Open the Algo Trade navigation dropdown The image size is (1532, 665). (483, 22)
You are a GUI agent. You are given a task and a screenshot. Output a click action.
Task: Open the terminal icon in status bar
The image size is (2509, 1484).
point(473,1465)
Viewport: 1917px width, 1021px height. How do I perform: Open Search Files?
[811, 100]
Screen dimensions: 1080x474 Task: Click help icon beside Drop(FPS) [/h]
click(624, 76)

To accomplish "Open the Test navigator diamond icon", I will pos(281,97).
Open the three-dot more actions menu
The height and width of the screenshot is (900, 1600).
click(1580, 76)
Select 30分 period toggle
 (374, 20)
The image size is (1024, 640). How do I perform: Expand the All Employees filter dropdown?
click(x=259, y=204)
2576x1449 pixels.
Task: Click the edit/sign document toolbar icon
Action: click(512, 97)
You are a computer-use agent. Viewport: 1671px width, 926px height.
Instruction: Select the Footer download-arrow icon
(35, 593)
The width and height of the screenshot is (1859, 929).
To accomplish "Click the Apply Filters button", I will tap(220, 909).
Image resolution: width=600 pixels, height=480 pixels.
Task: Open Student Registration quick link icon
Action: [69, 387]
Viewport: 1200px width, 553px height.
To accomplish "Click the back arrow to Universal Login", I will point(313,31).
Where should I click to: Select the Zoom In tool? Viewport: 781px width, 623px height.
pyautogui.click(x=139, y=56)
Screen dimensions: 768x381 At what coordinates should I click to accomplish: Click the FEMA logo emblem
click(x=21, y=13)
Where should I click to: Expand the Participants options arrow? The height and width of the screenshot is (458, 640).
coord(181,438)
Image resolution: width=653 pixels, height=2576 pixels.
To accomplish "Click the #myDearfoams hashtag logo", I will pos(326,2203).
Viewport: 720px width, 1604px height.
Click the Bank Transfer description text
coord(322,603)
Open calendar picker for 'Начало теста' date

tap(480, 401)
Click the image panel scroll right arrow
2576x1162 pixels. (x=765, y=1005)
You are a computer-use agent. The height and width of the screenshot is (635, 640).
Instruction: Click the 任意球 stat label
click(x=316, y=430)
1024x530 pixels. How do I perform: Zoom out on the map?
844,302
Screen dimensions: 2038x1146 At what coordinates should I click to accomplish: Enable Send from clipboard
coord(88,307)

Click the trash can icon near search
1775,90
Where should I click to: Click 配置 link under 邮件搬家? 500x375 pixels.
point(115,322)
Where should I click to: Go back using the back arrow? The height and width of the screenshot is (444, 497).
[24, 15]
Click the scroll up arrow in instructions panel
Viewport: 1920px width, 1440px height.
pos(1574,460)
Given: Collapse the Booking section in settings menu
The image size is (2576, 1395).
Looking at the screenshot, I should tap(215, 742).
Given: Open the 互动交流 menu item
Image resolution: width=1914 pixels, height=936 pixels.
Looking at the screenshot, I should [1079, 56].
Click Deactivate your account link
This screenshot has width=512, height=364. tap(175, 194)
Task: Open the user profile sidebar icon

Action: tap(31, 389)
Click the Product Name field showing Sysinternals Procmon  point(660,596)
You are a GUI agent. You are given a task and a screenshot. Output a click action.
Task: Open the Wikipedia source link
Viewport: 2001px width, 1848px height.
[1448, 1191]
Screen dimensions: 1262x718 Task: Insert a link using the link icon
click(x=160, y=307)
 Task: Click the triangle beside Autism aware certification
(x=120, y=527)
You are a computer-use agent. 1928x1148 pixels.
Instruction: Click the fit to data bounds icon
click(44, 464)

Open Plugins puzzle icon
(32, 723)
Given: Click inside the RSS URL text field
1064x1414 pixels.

━━━━━━━━━━━━━━━━━━━━

- [Exercise requirements]: Reproduce the entries verbatim, everything from the line containing "Where should I click to: Expand" down to the line containing "I will pos(326,2203).".

- [The completed task]:
Where should I click to: Expand the Participants options arrow? The height and width of the screenshot is (458, 640).
coord(181,438)
Image resolution: width=653 pixels, height=2576 pixels.
To accomplish "Click the #myDearfoams hashtag logo", I will pos(326,2203).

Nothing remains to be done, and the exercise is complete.